Celebrating MLK - Faculty Panel: "We Were There...Dartmouth and the Civil Rights Movement" this Tuesday

The Rockefeller Center is a proud sponsor or co-sponsor of several events on campus that are part of the 2015 Martin Luther King Jr. Celebration.

Please join us for the Martin Luther King Jr. Celebration Faculty Panel, “We Were There…Dartmouth and the Civil Rights Movement” in Rockefeller 003 at 4:30 pm this Tuesday, January 20.
 
This year marks the 50th anniversary of the historic march from Montgomery to Selma, Alabama. On March 25, 1965, Martin Luther King Jr. led thousands of nonviolent demonstrators on a 54-mile march for the right to vote.
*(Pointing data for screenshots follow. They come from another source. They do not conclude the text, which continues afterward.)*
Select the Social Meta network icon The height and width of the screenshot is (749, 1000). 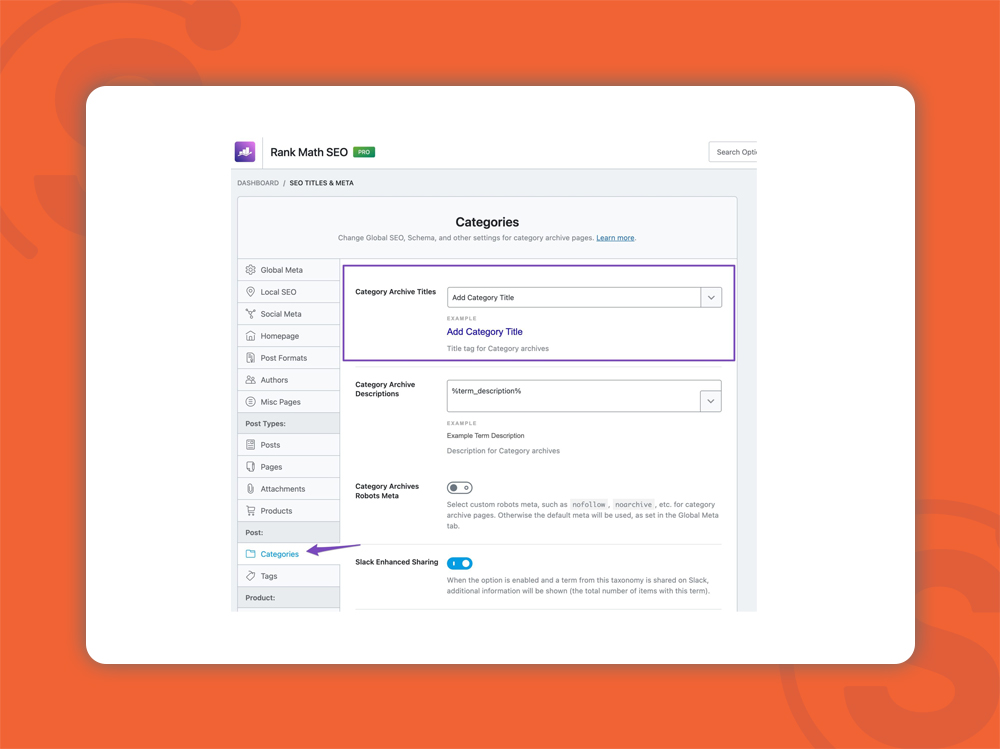click(x=251, y=314)
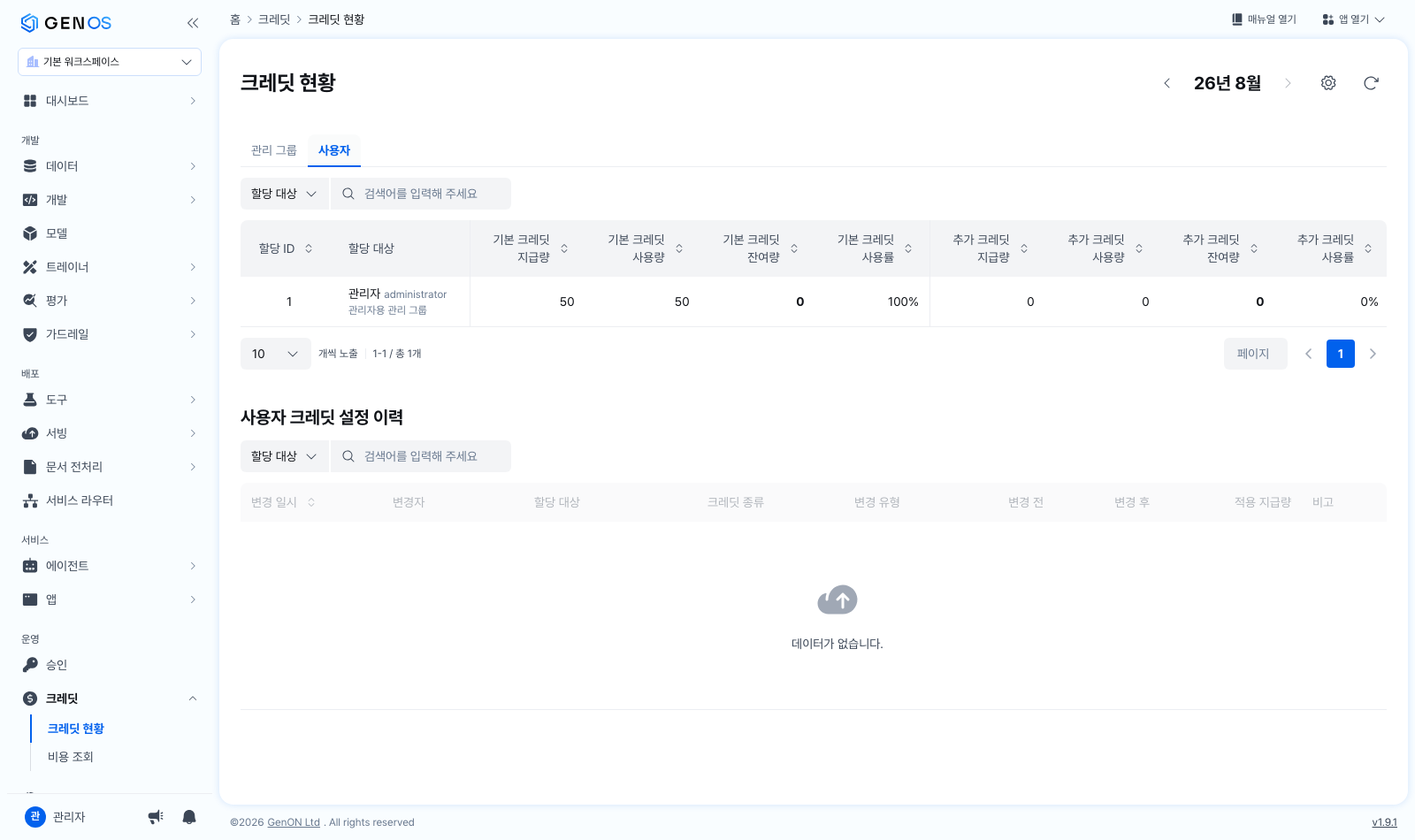Open the rows-per-page dropdown showing 10
The width and height of the screenshot is (1415, 840).
(x=276, y=354)
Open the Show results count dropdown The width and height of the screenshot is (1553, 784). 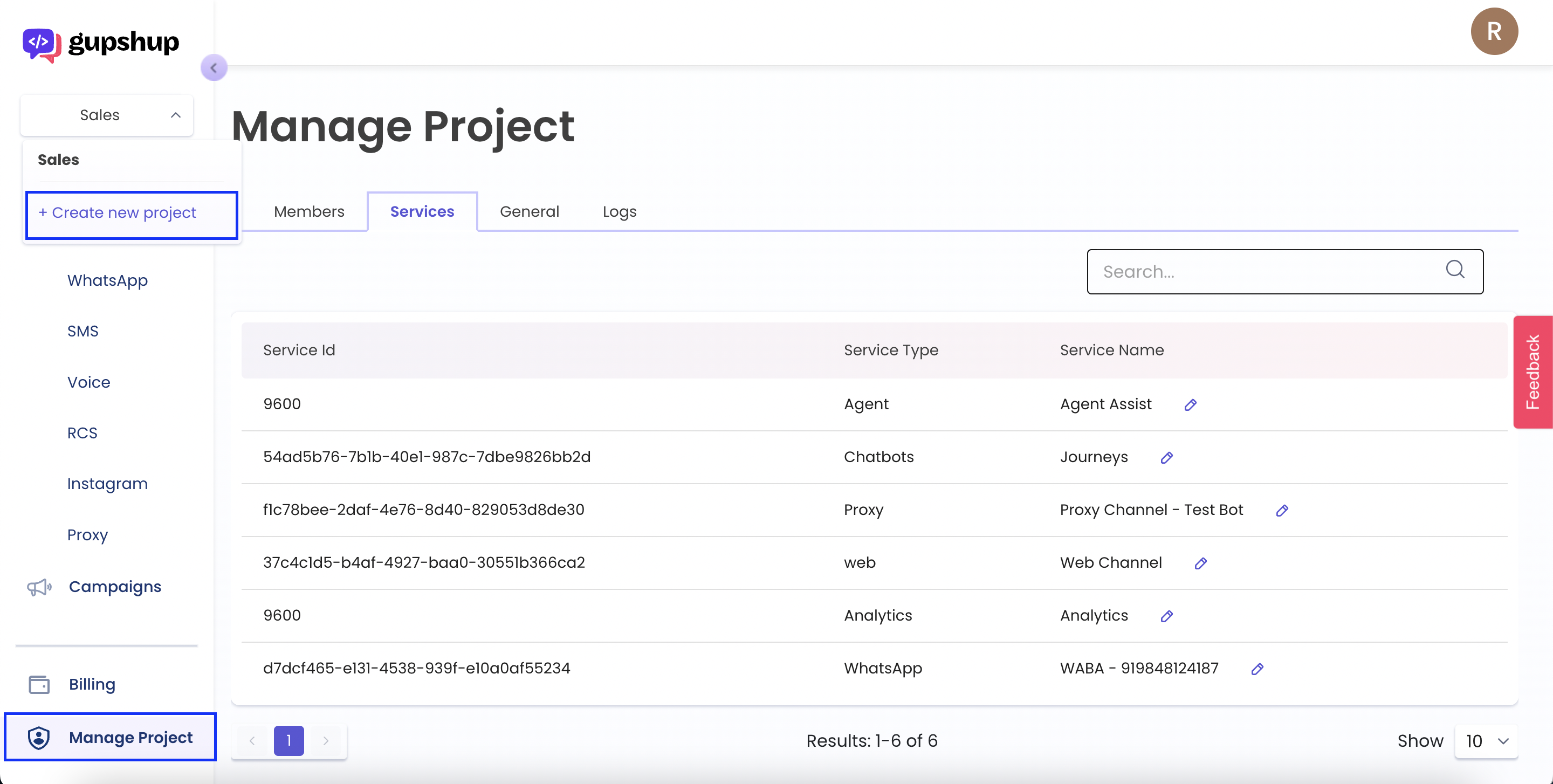[x=1486, y=741]
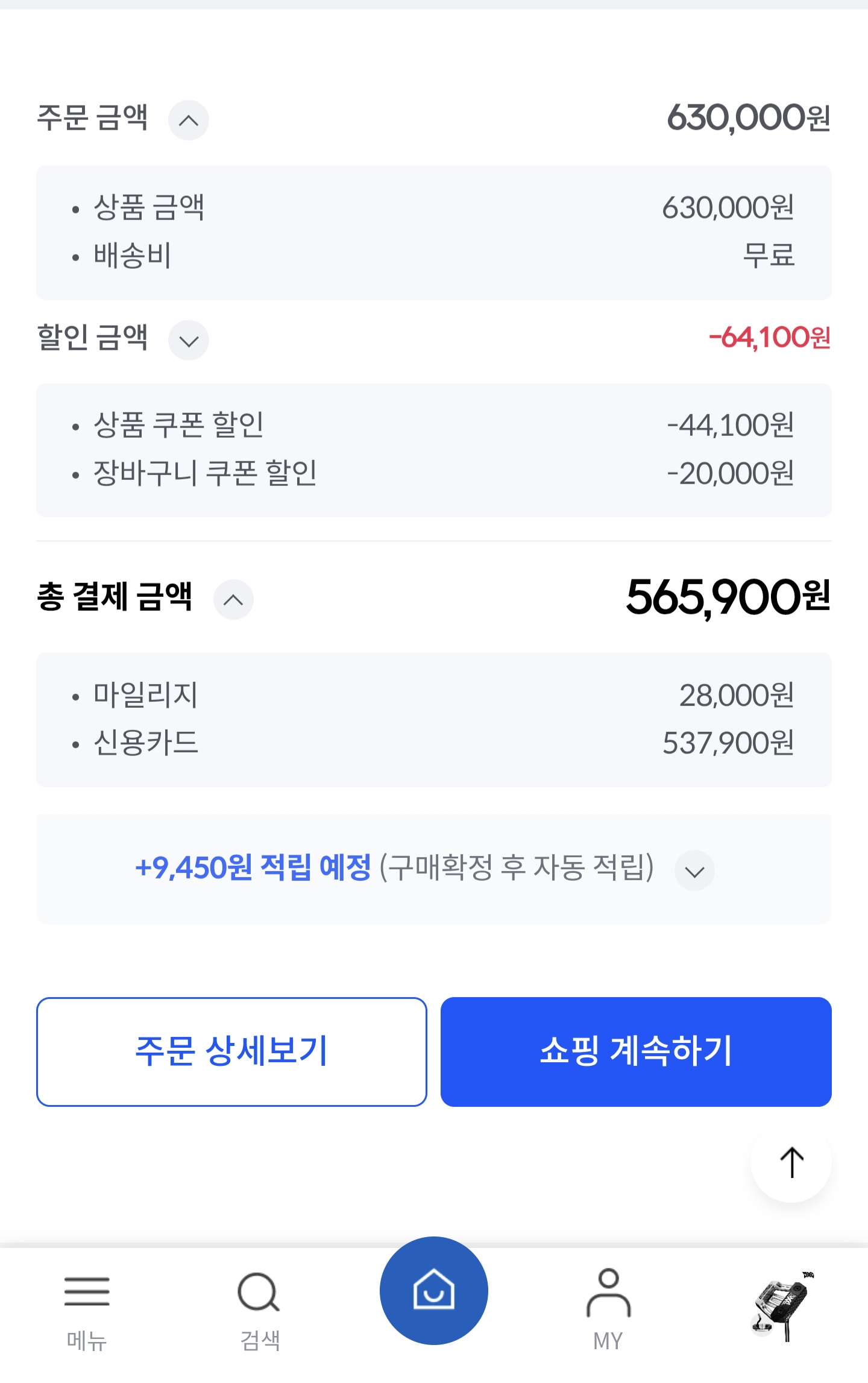Click the 신용카드 payment row label
This screenshot has width=868, height=1383.
146,743
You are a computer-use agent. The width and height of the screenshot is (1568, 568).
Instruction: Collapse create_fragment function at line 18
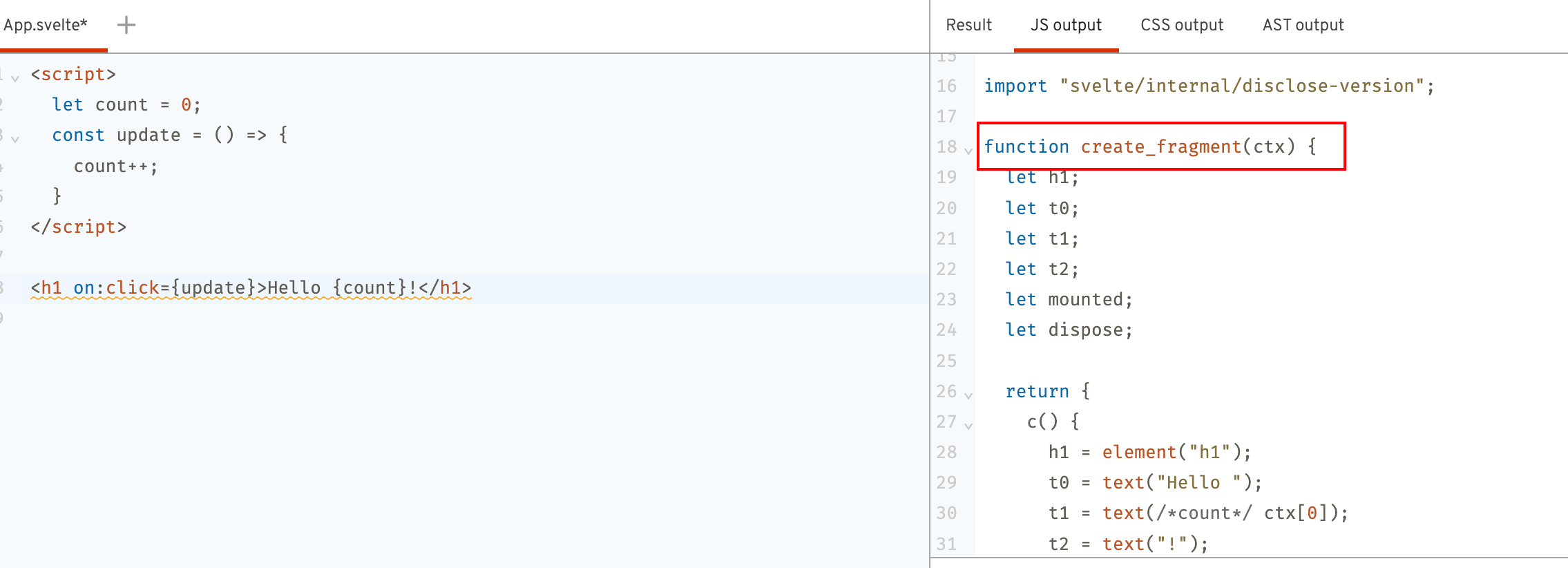click(x=968, y=151)
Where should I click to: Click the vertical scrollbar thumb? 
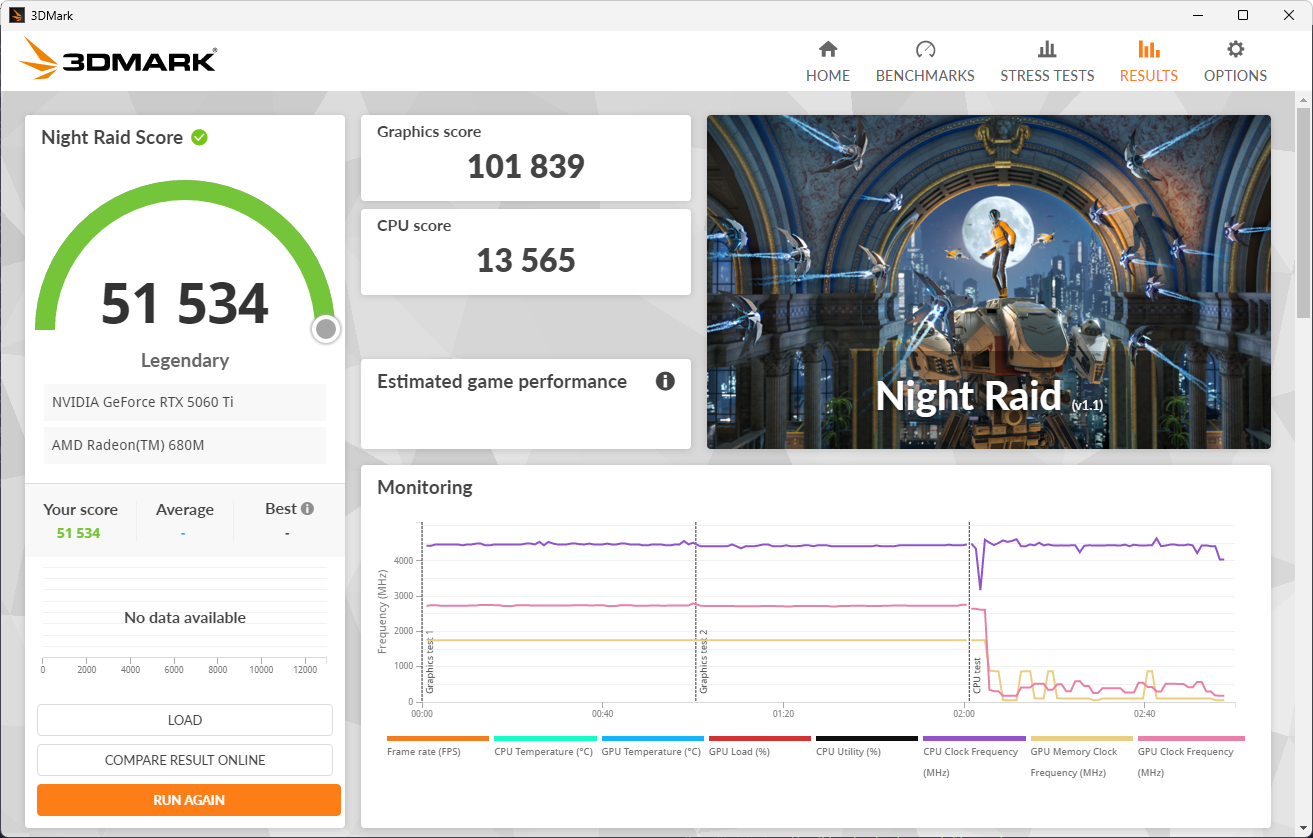coord(1303,210)
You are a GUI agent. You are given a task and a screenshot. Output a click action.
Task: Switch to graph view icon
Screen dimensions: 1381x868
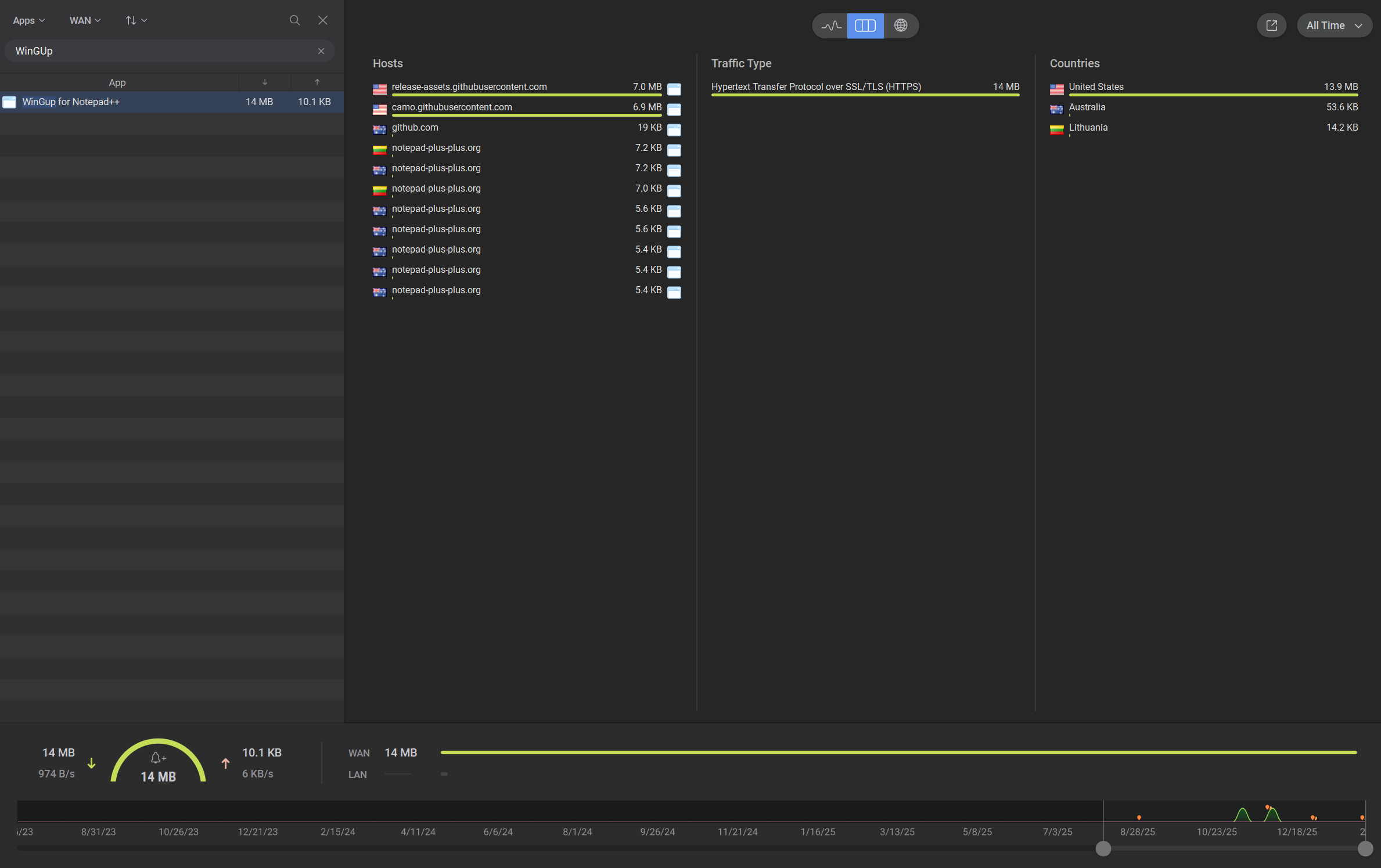tap(831, 26)
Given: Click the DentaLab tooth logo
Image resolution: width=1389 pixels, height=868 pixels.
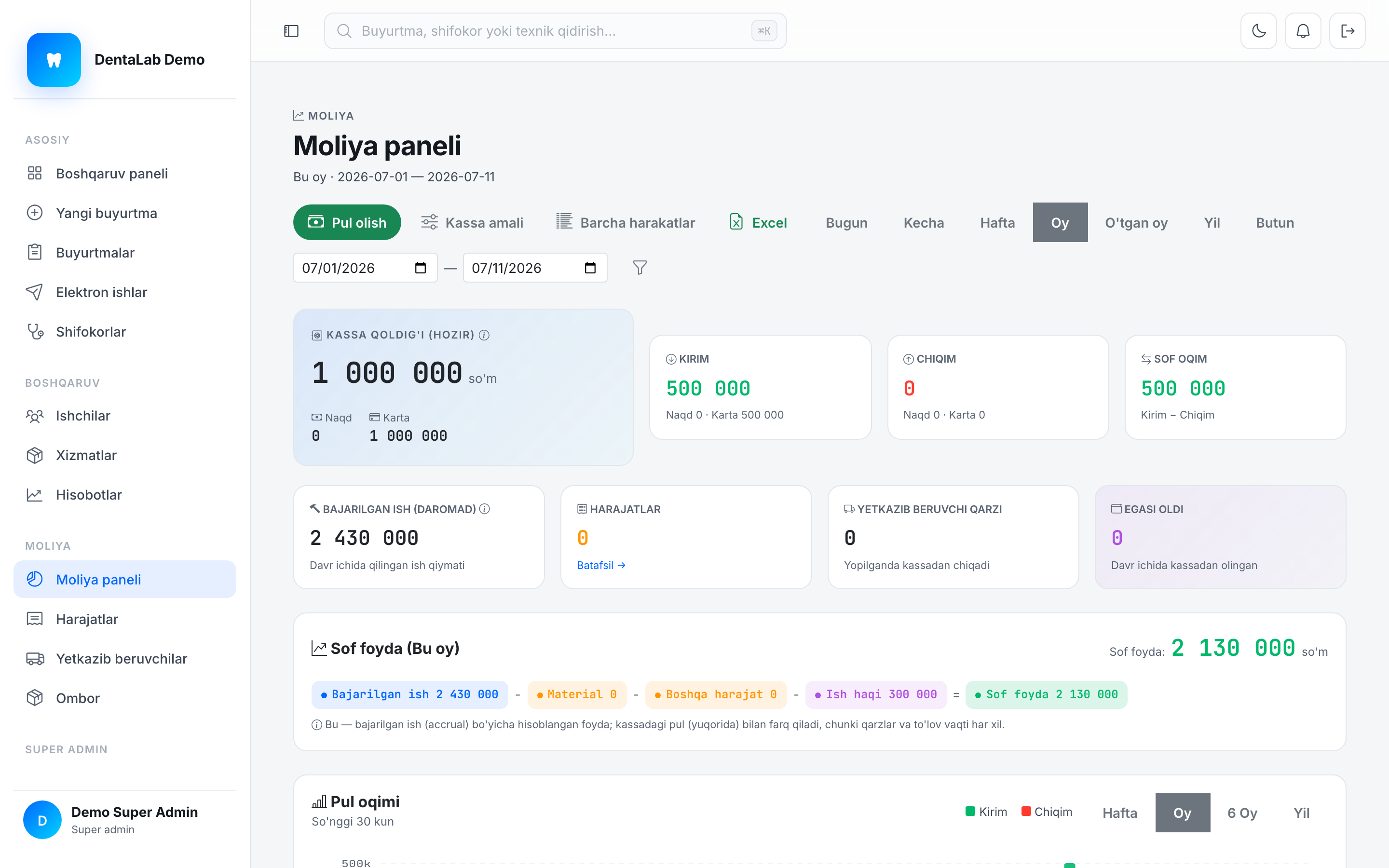Looking at the screenshot, I should pos(54,60).
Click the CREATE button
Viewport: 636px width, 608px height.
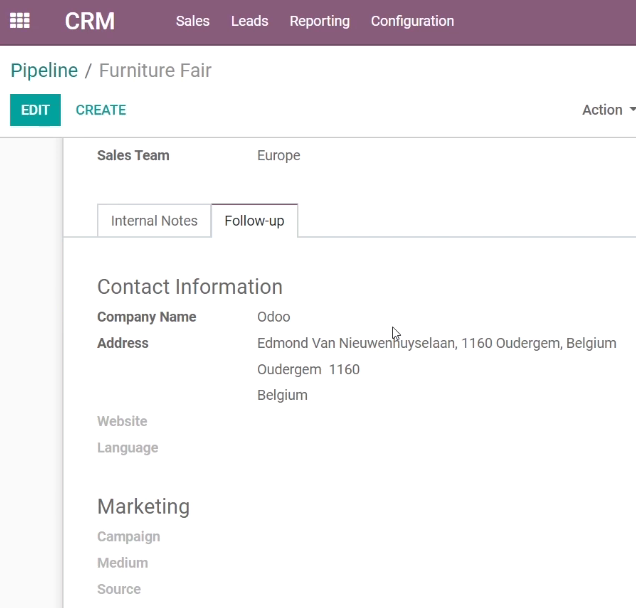click(101, 110)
For this year’s celebration of this momentous event, the Rockefeller Center will explore Dartmouth’s connections to the Civil Rights Movement. A faculty panel will discuss participation in the Movement as well as its lasting impacts on the social community of the College.

The featured speakers on this panel include Gretchen Gerzina, Professor of English and Chair of African American Studies at Dartmouth College; J. Bruce Nelson, Professor Emeritus of History at Dartmouth from 1985 to 2009, who will share personal experiences about his involvement in the Civil Rights Movement in the 1960s; and Jay Satterfield, head of Dartmouth’s Rauner Special Collections Library, who will also be shedding light about the College’s historical ties to the Movement.

Professor Gerzina

Gretchen Holbrook Gerzina is Kathe Tappe Vernon Professor in Biography, Professor of English, and Chair of African American Studies at Dartmouth College. She is the author or editor of seven books, and was for fifteen years the host of the nationally syndicated public radio program “The Book Show.” She has often appeared on American and British radio and television.

J. Bruce Nelson
taught US history at Dartmouth from 1985 to 2009. He was an active participant in the Civil Rights Movement in the 1960s and was jailed in Selma, Alabama, in 1965, on the eve of the famous Selma to Montgomery march.

Jay Satterfield is the head of Dartmouth College’s Rauner Special Collections Library. Since arriving at Dartmouth in 2004, he has worked to integrate Special Collections into the intellectual life of the College. He received his PhD in American Studies from the University of Iowa in 1999 and is the author of “The World’s Best Books”: Taste, Culture and the Modern Library (Amherst: University of Massachusetts Press, 2002).